> _GOAL_
Copy out the rows word for word, from the first one through the line containing "Department [523, 466]", including both ends.

> _RECORDS PROVIDED_
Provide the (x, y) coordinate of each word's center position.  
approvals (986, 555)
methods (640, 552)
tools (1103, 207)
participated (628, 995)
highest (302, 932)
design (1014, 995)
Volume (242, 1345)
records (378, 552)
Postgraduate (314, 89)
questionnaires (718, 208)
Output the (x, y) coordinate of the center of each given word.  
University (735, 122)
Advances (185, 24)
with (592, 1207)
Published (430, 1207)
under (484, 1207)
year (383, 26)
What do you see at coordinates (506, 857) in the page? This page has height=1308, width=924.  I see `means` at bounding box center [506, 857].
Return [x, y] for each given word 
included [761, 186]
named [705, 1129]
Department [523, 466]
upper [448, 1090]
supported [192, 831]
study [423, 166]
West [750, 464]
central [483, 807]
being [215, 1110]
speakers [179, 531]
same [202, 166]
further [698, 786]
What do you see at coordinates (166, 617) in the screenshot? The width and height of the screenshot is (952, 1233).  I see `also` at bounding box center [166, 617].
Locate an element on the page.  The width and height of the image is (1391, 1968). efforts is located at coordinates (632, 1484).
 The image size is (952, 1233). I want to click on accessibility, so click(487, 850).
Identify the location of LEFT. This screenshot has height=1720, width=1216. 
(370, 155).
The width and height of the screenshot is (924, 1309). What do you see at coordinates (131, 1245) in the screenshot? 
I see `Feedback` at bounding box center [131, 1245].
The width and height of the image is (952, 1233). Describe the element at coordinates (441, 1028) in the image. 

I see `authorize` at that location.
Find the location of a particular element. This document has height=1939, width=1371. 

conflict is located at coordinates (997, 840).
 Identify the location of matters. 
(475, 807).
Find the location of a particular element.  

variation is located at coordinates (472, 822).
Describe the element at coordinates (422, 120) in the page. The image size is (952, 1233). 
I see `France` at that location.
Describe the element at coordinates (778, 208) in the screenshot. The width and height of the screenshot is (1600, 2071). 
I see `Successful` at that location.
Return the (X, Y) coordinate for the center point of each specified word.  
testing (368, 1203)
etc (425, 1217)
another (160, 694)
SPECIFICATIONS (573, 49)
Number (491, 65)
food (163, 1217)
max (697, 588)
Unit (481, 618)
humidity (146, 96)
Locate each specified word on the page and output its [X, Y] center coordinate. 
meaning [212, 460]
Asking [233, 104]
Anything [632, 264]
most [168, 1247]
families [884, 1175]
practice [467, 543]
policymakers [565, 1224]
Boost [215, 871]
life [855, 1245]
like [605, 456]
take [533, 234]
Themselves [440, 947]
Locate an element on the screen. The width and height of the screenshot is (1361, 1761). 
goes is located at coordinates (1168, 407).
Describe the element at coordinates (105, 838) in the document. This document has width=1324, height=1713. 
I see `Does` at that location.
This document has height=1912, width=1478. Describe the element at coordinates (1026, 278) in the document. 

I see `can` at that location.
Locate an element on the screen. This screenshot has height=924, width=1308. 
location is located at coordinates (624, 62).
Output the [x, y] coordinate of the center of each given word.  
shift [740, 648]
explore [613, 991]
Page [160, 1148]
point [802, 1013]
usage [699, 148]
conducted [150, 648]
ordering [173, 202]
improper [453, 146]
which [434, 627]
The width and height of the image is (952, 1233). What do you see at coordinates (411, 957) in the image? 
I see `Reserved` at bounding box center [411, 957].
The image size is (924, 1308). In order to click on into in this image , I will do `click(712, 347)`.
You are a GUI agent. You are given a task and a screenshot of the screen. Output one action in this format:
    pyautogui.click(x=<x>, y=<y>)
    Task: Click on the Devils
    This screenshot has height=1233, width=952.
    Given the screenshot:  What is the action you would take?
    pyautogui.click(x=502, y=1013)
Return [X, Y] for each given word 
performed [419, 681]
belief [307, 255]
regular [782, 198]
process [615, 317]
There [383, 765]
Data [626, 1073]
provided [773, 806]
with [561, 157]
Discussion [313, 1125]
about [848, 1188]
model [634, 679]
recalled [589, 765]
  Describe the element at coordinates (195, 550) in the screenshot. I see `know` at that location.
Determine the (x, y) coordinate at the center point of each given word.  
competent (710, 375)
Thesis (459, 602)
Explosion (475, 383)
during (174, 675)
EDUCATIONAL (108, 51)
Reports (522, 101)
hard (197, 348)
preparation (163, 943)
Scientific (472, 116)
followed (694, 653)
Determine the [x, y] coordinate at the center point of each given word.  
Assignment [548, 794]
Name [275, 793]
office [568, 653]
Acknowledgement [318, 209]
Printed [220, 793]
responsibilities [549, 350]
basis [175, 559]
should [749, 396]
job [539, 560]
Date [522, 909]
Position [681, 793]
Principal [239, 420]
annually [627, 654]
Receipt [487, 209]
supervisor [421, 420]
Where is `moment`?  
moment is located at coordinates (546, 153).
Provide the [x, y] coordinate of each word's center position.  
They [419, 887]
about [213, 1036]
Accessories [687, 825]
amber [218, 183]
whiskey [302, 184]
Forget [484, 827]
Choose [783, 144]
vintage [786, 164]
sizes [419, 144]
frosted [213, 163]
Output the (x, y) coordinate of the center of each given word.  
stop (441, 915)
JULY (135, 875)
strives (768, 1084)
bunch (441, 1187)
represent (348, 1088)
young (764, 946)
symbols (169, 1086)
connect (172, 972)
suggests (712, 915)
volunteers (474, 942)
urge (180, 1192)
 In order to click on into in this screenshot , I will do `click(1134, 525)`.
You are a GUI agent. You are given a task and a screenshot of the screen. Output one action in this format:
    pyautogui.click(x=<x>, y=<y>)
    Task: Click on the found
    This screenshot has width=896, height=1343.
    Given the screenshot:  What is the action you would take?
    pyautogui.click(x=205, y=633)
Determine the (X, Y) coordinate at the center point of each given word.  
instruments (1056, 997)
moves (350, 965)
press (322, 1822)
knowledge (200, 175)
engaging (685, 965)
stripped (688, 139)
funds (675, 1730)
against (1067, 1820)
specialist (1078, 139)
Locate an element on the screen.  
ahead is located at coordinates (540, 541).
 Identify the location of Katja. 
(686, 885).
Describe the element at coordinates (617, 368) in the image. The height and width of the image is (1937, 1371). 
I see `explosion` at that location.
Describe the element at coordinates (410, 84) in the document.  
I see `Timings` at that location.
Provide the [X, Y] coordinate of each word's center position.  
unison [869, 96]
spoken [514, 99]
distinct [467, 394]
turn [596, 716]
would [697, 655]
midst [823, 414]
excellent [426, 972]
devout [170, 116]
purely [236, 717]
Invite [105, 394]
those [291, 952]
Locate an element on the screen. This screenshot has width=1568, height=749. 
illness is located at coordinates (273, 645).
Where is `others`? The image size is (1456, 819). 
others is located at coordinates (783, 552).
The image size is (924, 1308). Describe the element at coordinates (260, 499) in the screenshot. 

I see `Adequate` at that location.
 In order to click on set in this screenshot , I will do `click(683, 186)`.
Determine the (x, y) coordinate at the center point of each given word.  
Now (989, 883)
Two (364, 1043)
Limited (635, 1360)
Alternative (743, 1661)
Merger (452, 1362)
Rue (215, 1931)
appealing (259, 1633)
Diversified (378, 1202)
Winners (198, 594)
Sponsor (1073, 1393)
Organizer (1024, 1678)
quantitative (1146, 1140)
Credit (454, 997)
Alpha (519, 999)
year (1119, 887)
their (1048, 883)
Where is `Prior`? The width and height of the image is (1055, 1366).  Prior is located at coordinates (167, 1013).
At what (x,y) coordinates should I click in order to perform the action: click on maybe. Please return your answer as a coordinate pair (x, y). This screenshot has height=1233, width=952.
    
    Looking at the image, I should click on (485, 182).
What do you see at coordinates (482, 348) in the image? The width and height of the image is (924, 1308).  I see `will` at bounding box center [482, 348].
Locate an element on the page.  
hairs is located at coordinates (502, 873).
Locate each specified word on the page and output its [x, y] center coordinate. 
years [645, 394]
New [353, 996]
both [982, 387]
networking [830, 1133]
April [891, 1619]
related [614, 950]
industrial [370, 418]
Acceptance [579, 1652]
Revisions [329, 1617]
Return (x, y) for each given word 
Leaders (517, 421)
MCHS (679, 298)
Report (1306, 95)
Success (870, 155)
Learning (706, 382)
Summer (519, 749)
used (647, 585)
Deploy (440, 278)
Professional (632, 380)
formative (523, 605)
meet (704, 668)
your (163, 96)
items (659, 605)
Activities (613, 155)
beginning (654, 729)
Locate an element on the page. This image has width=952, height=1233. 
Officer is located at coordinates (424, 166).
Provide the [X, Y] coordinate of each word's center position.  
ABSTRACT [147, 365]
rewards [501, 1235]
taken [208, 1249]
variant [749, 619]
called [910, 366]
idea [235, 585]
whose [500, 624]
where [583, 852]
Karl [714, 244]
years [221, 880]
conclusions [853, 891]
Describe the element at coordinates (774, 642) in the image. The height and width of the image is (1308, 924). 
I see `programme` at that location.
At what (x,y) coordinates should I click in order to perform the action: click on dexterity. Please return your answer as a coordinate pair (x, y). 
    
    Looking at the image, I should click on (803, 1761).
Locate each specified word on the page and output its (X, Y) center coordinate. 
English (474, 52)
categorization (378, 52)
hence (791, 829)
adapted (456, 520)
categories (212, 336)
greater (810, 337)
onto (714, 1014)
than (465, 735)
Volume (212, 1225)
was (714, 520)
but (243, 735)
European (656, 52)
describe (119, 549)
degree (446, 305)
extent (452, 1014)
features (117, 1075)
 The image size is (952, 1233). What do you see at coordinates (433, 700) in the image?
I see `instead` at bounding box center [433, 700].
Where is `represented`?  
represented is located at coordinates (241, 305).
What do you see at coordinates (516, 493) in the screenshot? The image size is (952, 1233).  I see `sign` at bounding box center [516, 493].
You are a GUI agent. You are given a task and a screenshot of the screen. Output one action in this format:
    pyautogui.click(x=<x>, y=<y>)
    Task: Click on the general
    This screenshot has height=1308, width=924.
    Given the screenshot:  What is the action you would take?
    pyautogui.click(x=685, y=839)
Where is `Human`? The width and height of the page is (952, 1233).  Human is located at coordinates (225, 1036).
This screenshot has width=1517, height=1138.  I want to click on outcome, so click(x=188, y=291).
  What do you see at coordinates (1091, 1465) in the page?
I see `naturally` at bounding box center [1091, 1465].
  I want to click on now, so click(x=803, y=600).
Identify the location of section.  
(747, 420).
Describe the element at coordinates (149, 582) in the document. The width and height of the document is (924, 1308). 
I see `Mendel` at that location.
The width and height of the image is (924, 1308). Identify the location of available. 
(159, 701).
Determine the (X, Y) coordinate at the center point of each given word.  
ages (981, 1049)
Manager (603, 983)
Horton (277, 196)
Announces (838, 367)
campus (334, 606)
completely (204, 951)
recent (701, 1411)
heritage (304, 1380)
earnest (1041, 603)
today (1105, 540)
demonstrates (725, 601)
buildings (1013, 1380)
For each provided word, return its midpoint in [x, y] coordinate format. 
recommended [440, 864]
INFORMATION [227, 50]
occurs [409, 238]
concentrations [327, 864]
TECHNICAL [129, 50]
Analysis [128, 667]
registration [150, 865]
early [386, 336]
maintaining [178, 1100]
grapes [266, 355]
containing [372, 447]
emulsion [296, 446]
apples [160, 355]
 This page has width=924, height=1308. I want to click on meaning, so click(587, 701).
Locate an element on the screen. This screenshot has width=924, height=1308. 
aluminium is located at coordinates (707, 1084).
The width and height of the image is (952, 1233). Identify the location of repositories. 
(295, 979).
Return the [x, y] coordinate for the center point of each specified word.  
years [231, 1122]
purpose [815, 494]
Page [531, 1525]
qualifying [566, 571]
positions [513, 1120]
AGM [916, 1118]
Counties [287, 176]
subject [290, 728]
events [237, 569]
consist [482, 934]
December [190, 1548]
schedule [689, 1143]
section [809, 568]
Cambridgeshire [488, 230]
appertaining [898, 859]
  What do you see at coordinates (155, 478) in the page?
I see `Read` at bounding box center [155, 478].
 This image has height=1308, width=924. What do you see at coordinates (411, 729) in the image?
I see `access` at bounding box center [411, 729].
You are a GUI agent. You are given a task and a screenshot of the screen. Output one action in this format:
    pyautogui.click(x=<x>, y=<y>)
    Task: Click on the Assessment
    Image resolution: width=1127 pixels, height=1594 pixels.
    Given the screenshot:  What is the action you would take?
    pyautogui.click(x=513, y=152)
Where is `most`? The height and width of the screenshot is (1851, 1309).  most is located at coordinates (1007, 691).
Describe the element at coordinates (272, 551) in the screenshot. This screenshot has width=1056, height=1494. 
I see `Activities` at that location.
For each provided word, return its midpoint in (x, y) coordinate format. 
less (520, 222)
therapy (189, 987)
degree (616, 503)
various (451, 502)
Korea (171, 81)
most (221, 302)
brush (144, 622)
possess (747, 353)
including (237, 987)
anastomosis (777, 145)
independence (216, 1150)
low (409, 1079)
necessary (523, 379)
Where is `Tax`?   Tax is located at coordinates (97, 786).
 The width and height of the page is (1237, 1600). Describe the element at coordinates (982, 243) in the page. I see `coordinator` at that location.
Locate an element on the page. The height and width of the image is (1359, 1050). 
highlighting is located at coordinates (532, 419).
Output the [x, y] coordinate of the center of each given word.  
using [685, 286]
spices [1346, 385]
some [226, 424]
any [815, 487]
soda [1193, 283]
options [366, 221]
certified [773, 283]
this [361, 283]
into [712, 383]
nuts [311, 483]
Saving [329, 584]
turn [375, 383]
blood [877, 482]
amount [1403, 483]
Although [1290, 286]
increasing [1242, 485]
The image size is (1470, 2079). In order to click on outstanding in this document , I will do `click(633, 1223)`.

> _RESPONSE BELOW_
Provide the (x, y) coordinate of each word's center position.  
approvals (986, 555)
methods (640, 552)
tools (1103, 207)
participated (628, 995)
highest (302, 932)
design (1014, 995)
Volume (242, 1345)
records (378, 552)
Postgraduate (314, 89)
questionnaires (718, 208)
Output the (x, y) coordinate of the center of each given word.  
University (735, 122)
Advances (185, 24)
with (592, 1207)
Published (430, 1207)
under (484, 1207)
year (383, 26)
What do you see at coordinates (506, 857) in the page? This page has height=1308, width=924.  I see `means` at bounding box center [506, 857].
Return [x, y] for each given word 
included [761, 186]
named [705, 1129]
Department [523, 466]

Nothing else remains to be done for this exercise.